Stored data

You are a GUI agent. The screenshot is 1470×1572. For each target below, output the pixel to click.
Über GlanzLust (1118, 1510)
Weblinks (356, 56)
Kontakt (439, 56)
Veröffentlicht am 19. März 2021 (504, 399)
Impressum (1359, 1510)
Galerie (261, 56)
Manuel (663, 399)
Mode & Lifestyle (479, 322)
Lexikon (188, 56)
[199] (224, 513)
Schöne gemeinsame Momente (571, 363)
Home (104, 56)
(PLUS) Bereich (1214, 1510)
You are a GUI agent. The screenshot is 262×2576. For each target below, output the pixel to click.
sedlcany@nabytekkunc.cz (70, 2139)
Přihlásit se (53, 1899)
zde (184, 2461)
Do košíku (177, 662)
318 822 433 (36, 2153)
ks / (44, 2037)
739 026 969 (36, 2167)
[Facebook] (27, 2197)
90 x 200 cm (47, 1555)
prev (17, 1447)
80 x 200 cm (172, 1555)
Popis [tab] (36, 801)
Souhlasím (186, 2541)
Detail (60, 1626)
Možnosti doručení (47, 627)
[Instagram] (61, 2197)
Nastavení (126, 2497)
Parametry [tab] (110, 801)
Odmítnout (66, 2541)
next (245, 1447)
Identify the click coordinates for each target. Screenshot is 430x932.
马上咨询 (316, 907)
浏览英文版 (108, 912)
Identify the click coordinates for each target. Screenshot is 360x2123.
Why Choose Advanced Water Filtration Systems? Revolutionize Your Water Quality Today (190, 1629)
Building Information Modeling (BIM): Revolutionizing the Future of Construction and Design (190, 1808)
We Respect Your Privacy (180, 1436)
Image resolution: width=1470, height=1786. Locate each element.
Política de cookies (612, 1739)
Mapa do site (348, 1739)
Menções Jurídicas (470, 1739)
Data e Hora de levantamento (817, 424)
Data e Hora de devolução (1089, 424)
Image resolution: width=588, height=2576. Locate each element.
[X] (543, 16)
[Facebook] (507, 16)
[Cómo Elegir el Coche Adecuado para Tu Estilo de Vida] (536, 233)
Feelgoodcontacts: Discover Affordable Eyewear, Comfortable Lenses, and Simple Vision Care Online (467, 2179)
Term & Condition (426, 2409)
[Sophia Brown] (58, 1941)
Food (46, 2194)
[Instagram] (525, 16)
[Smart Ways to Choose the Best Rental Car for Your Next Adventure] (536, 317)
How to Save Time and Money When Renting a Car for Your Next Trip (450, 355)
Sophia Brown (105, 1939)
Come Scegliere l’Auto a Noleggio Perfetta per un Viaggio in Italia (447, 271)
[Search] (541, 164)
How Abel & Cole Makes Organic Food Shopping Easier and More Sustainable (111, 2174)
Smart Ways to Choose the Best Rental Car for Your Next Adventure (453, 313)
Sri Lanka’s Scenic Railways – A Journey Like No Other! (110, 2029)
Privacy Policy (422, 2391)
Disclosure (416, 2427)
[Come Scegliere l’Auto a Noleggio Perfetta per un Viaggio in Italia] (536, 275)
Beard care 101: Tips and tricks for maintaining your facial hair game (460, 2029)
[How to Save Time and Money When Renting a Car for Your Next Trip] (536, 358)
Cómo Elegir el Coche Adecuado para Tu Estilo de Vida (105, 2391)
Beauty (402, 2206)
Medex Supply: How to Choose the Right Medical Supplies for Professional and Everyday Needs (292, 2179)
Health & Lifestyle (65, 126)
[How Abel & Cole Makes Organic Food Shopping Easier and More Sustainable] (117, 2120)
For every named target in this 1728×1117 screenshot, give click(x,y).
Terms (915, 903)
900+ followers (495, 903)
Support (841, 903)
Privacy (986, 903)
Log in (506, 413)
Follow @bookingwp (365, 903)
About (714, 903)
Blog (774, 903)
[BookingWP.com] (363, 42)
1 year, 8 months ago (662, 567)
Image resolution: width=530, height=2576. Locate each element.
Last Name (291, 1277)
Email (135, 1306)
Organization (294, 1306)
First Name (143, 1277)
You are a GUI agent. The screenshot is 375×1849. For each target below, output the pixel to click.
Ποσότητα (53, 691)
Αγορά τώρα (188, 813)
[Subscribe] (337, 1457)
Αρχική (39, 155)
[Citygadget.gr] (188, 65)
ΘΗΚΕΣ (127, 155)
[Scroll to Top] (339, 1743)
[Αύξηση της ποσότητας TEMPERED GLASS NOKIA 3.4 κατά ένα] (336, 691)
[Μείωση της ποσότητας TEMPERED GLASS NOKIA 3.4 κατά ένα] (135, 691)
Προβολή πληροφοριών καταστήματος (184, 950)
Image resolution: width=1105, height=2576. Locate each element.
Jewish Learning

* Exercise requirements *
Go through the data above and return each line containing the string "When".

* Reply *
How to Save Time and Money When Renting a Car for Your Next Trip (450, 355)
[How to Save Time and Money When Renting a Car for Your Next Trip] (536, 358)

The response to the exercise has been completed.